------ Text block
Broken fiscal and monetary policies are part of a single pathology. We need to tackle them both.
The U.S. is trapped in a vortex of money mischief and fiscal folly. The problem is bad federal policy. Without binding rules on irresponsible spending and money-printing, American households and businesses will continue to suffer.

Since the onset of the Covid-19 pandemic, the Fed’s excessive money creation has been a major driver of inflation. Prices across the economy have surged, reducing the dollar’s purchasing power. The most popular measure of inflation is the consumer price index. It’s up 7.5 percent year-over-year. The Fed’s preferred measure, called the personal consumption expenditures price index, has risen at 5.8 percent year-over-year. Both are 40-year highs.

The Fed is in the driver’s seat, but Congress is riding shotgun. Deficits indirectly contribute to inflation. Since January 2020, the national debt has increased by nearly $6 trillion, crossing the $30 trillion mark for the first time. Much of this debt was monetized by the Fed. Central banks can’t resist underwriting fiscal ineptitude.

Congress’s prodigal spending forces us to confront some uncomfortable truths about debt. The 2021 interest payment on the national debt was $562 billion. And that’s with historically low interest rates. If borrowing costs start to rise, merely servicing the debt will consume an ever-larger share of the federal budget. We’re already on track for debt to exceed 200 percent of GDP over the next generation. Even moderately higher interest rates could crowd out important federal programs.

Broken fiscal and monetary policies are part of a single pathology. We need to tackle them both.
------------
Assignment 1: List every dollar amount stated in the passage on U.S. fiscal and monetary policy above.
Assignment 2: According to the passage on U.S. fiscal and monetary policy, how much has the Fed's preferred inflation measure risen year-over-year?
Assignment 3: Resume the passage on U.S. fiscal and monetary policy from its final sentence, writing a few more paragraphs in the same argumentative style.
------ Source data
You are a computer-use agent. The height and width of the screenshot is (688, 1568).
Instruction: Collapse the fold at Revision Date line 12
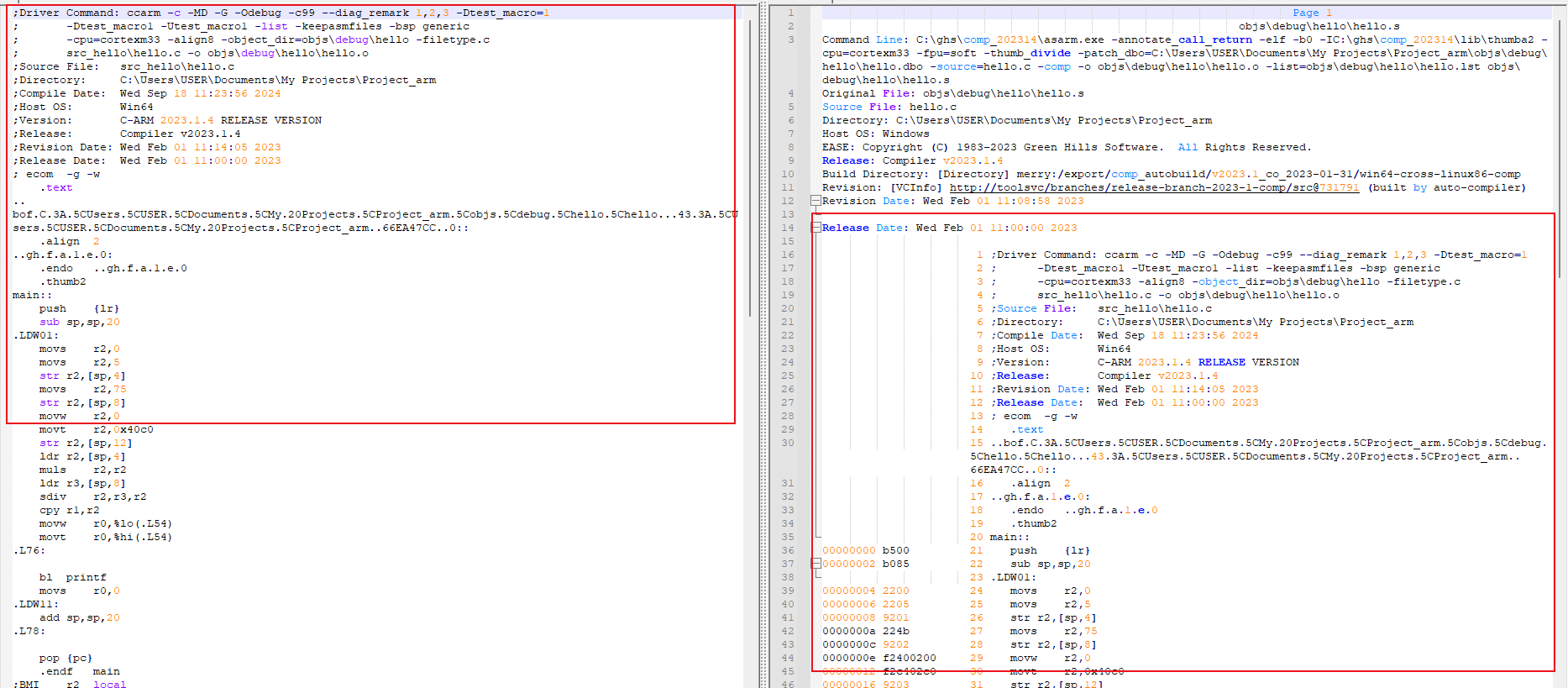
------------
------ Source data
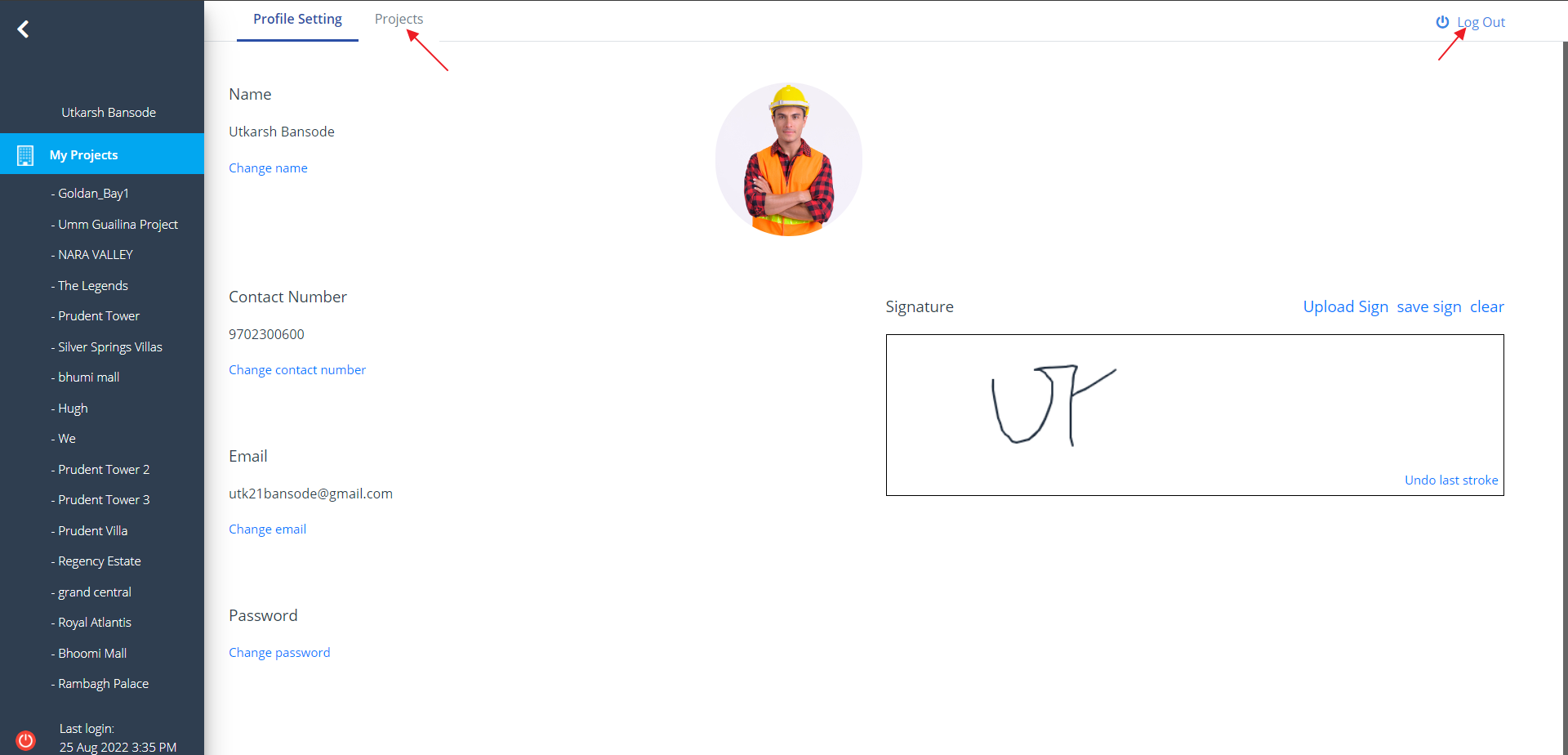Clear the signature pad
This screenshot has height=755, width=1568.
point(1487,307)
------------
Your response 1: Nearly $6 trillion, $30 trillion, $562 billion

Your response 2: It has risen 5.8 percent year-over-year.

Your response 3:
Almost 250 years ago, Adam Smith wrote about the juggling trick of deficits, debts, and monetary debasement. Governments spend beyond their means to please existing constituencies at the expense of future generations. The national debt creeps ever upward. To lessen the debt burden, governments run the printing press, creating new money instead of enacting unpopular spending cuts or tax hikes. The inevitable result is inflation, which hits ordinary families the hardest.

These days, too many making policy recommendations dress them up in the technical language of academic economics. Yet doing so doesn’t make them fundamentally better, as fiscal and monetary prodigality are still economically destructive. Instead of papering over Congress’ irresponsible fiscal profligacy, it should be leading the world in practicing responsible fiscal prudence.

On fiscal policy, we need to keep spending growth below economic growth. Doing so would ensure that the tax base keeps pace with demands on the public purse. If we follow this rule, debt as a share of GDP will fall over time. We don’t need to necessarily balance the budget right away to get back to a sustainable fiscal trajectory. Except during a national emergency, such as the early part of the pandemic, it should be much harder for Congress to ratchet up spending.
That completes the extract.